• **Data to process**:
....

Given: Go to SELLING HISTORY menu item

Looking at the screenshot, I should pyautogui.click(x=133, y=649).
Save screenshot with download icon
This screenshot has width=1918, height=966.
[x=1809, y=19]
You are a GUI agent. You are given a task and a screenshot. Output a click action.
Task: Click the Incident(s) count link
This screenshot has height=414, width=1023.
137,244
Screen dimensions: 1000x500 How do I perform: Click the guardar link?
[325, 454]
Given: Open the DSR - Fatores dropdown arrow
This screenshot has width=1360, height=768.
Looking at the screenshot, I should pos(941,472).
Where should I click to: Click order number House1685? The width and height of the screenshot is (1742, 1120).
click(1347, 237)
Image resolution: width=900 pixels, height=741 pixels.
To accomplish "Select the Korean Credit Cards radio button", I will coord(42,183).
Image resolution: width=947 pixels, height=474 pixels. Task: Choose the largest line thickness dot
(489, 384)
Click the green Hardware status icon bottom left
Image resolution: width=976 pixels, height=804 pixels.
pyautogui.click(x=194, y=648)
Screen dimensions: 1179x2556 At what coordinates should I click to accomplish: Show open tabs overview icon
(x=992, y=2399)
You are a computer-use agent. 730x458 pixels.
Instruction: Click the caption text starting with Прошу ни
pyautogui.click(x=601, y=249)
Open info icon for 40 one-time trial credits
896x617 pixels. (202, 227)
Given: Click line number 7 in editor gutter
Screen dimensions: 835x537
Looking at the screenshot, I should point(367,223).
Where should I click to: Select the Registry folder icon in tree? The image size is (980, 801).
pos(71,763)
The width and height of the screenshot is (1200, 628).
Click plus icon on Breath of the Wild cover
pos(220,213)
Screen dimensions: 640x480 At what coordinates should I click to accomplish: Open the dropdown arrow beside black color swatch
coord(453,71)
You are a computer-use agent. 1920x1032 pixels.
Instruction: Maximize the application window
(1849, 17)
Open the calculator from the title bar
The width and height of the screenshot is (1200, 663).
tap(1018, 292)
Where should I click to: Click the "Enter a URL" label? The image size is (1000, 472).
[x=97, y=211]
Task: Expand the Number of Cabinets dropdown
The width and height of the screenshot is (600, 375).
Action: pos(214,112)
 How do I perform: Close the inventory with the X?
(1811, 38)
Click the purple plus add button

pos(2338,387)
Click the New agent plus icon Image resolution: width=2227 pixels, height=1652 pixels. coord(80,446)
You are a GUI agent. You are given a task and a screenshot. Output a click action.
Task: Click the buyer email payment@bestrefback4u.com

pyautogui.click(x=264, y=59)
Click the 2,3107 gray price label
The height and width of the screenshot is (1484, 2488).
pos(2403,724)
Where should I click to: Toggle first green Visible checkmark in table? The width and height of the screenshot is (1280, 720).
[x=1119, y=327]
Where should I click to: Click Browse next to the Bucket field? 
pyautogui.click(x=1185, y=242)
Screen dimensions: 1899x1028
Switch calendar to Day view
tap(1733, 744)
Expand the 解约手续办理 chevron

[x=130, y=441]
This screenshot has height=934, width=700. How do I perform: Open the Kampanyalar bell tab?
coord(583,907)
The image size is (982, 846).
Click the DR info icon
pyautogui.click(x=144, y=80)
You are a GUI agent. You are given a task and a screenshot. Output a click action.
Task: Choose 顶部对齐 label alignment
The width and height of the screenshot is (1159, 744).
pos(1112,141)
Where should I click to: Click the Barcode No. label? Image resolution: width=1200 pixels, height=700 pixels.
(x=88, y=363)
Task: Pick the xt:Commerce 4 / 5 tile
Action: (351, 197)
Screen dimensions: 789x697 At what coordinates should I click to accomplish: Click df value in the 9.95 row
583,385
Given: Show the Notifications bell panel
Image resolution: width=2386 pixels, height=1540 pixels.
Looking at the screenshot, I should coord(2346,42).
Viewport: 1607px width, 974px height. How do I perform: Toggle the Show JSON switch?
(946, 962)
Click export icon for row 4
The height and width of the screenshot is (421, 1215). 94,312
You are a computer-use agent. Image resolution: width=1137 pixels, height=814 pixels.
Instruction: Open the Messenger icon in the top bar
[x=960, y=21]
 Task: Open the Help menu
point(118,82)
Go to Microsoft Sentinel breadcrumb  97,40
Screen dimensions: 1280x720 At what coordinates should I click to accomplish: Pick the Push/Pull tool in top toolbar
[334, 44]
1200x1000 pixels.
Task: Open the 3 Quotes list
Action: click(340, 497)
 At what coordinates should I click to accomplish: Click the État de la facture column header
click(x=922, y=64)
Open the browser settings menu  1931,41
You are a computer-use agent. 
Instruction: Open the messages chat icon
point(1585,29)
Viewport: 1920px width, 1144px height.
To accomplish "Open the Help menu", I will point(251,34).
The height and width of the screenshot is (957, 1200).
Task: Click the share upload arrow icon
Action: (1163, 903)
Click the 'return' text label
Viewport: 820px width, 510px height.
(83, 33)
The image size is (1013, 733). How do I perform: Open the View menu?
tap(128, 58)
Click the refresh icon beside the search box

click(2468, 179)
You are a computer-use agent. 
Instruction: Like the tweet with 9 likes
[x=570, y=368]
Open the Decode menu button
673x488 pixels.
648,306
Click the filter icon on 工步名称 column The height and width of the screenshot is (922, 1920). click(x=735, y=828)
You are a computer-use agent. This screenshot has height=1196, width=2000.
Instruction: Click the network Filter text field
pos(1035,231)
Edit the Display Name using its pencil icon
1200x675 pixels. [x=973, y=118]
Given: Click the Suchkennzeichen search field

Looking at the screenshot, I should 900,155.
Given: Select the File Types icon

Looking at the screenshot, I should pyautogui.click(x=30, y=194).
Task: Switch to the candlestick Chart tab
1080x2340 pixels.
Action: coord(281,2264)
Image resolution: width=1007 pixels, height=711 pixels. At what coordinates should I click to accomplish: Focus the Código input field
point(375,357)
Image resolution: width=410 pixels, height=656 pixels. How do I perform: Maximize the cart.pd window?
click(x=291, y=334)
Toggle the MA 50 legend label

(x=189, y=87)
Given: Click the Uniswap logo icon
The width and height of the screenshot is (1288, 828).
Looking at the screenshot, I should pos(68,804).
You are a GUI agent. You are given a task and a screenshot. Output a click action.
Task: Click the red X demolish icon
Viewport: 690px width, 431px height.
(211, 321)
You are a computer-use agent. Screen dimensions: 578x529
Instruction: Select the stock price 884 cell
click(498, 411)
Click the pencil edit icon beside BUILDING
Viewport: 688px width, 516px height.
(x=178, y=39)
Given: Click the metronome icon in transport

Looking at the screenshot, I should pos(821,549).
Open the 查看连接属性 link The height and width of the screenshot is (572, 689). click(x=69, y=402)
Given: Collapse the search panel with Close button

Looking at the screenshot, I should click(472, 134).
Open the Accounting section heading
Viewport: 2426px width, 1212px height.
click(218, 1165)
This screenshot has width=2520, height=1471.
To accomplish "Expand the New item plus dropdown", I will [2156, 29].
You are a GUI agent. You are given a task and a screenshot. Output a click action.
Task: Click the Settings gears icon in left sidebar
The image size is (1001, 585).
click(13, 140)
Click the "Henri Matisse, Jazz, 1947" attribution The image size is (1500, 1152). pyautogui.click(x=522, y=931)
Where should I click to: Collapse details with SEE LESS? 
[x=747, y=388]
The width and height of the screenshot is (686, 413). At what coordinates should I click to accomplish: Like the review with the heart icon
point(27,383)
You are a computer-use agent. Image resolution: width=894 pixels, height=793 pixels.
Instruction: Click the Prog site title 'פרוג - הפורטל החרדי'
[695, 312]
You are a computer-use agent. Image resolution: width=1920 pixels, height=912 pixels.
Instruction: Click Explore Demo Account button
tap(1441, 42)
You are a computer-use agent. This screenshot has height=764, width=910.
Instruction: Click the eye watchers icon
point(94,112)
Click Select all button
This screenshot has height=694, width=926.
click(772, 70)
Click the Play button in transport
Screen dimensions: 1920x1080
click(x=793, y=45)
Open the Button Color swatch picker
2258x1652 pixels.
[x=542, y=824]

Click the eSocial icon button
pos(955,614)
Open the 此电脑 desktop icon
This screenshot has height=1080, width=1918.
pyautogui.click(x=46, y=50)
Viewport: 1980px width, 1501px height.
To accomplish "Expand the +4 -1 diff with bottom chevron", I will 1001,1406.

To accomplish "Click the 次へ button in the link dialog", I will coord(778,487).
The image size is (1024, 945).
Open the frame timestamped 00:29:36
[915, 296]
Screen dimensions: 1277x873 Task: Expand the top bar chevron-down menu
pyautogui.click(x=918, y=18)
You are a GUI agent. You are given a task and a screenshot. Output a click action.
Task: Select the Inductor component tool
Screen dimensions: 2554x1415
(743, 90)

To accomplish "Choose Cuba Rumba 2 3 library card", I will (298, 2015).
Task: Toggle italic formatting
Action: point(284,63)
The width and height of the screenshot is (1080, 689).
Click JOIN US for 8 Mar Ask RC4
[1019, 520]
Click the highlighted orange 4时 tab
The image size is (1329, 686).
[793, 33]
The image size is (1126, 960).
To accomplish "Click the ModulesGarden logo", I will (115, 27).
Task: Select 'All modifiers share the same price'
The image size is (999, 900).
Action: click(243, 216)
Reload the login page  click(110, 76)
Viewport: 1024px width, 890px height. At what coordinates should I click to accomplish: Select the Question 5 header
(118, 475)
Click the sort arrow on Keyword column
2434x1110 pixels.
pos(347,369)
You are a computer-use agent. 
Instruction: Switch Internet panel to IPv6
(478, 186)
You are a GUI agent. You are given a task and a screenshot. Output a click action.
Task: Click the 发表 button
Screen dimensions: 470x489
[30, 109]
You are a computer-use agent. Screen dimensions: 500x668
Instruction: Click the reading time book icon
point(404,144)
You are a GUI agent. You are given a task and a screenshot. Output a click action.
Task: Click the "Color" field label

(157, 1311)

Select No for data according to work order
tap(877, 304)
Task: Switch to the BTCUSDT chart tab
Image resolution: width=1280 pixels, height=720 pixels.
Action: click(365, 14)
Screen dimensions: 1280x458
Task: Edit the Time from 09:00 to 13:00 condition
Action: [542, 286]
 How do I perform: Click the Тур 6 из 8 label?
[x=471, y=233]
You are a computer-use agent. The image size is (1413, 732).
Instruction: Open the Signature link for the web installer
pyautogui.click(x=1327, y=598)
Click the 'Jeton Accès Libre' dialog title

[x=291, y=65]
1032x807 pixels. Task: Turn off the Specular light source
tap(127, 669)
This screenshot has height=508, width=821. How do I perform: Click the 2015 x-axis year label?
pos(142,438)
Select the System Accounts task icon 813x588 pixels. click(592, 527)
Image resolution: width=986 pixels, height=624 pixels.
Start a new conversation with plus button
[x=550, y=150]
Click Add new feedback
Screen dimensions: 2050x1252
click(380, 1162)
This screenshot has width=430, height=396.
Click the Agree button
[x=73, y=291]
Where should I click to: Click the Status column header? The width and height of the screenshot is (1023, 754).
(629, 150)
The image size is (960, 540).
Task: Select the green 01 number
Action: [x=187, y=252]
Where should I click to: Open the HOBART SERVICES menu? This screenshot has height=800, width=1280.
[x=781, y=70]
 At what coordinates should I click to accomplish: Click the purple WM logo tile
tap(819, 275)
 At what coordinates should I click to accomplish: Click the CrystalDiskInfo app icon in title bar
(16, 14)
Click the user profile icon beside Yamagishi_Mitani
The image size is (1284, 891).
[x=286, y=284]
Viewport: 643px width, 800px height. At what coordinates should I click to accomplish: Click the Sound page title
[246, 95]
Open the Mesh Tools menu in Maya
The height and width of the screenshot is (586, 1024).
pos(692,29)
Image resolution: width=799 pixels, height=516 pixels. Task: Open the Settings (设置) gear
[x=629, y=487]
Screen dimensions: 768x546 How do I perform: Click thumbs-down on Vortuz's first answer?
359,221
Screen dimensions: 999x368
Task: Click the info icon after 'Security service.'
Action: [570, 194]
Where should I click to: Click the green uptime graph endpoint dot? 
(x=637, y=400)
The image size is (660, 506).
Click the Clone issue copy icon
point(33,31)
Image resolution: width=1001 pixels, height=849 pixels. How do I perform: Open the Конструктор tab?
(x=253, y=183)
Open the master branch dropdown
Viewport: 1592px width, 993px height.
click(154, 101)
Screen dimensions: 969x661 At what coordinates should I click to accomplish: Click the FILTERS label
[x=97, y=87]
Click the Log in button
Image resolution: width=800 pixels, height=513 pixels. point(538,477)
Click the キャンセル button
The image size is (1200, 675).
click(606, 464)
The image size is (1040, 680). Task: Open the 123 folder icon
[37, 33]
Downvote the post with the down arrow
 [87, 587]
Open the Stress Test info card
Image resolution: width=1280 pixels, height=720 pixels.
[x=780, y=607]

....

• **Requirement**:
Rewrite the part of the material that opens with the line containing "You are a computer-use agent. Screen dimensions: 500x668" and closes with the line containing "tap(877, 304)", substituting "clock" for "book" and leaving all else unchanged.

• **The result**:
You are a computer-use agent. Screen dimensions: 500x668
Instruction: Click the reading time clock icon
point(404,144)
You are a GUI agent. You are given a task and a screenshot. Output a click action.
Task: Click the "Color" field label

(157, 1311)

Select No for data according to work order
tap(877, 304)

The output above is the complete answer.